It is hypothesized that the variable length of J2 joints and fractures that extend into the gray shales above the Marcellus could be related to TOC. Because the J2 joints are related to the volume of gas generation, we should see changes in the length and presence of J2 joints across the survey area if TOC is changing, and the amount of gas produced was variable across the survey. Figure 3 shows, diagrammatically, the relationship between J1 and J2 fractures. The J2 joints, which are Alleghanian in age and perpendicular to Alleghanian folds, grew episodically during the time of maximum gas generation. Although the J1 joint set is described as being more closely spaced within the black shale interval, the J2 joint set, which may occur over a much larger vertical section, may be more “visible” to the seismic tool because it is longer or because it is more likely to be mineralized. This is described in more detail in the analysis of rose diagrams from the azimuthal velocity volumes that follow.

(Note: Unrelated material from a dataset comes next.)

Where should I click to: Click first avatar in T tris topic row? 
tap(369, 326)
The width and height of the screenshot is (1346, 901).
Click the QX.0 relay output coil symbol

Virtually all horizontal wells within the Analog 3D survey area to-date have been drilled in the north–northwest to south–southeast direction. In the ideal case, this allows horizontal wells to cross and drain J1 joints where they are present. Subsequent staged hydraulic fracture stimulations run east–northeast, parallel to J1, thus cross cutting and draining J2 joints. In spite of being perpendicular to stress, horizontal maximum (SHMax), J2 fractures are partially mineralized, propping open the fractures, and allowing them to contribute significantly to drainage of the Marcellus gas (Wilkens et al., 2014).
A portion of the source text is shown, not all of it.